I also went through KnightHacks, participated in the SolidWorks Student Leadership Program for CAD, and was part of LEAD Scholars. Each group offered something different, and together they did a lot to shape where I ended up focusing my time and interests going forward.
Scholarship
Hagan Scholarship
The Hagan Scholarship has given me the financial stability to focus on school while requiring me to work each semester, which has kept me disciplined and accountable. The program also includes financial literacy training and an annual conference that introduced me to long-term planning, investing, and a national network of scholars.
One thing that stuck with me was the emphasis on building financial confidence early. I started researching and investing in stocks as a result, which has shaped my habits and thinking well beyond just covering tuition.

Hagan Study Abroad Scholarship
I applied for this scholarship early knowing the wait would be a few years. When I was selected, I went to Rome and took an accelerated course in Roman architecture, studying how ancient design principles influenced the development of engineering and infrastructure. Seeing those structures in person made the material click in a way that reading about it never would have.

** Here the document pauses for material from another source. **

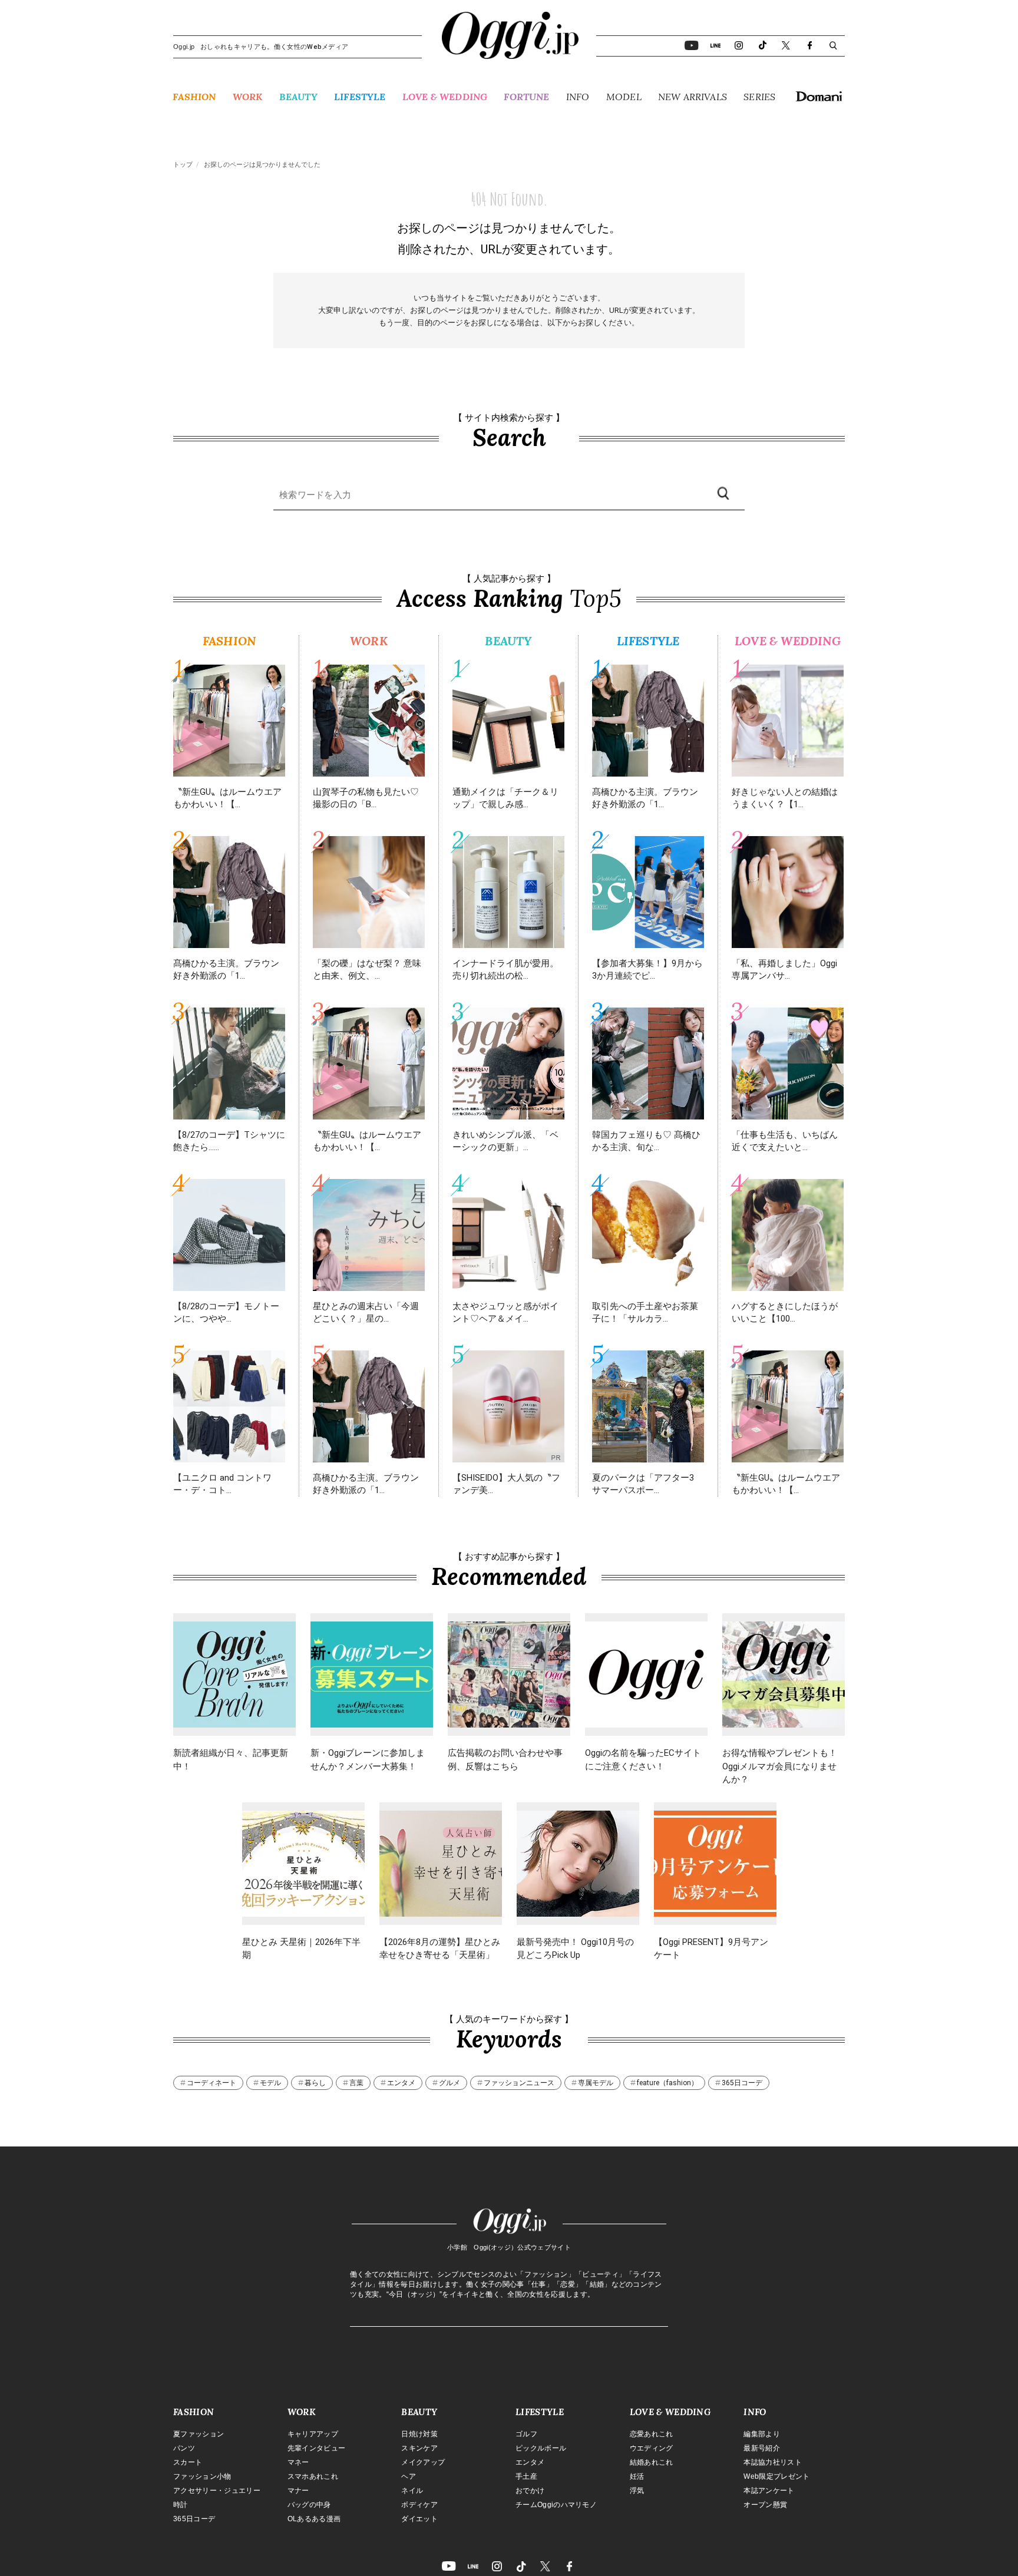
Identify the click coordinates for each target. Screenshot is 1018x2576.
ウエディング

Living abroad for that stretch, even briefly, gave me a broader perspective on how engineering is shaped by culture and history. It also pushed me out of my comfort zone in ways that carried over well after I got back.


Bright Futures Academic Scholarship
Bright Futures is a merit scholarship I earned in high school that has helped reduce the financial burden of college and allowed me to stay focused on my coursework and involvement.
Across all of these, the common thread has been putting myself in environments where I had to grow. Whether that was through service, technical responsibility, or being somewhere unfamiliar, each one pushed me in a different direction. Heading into industry, I'm focused on building out my technical skills, getting better at working across teams, and finding roles where I can keep doing both.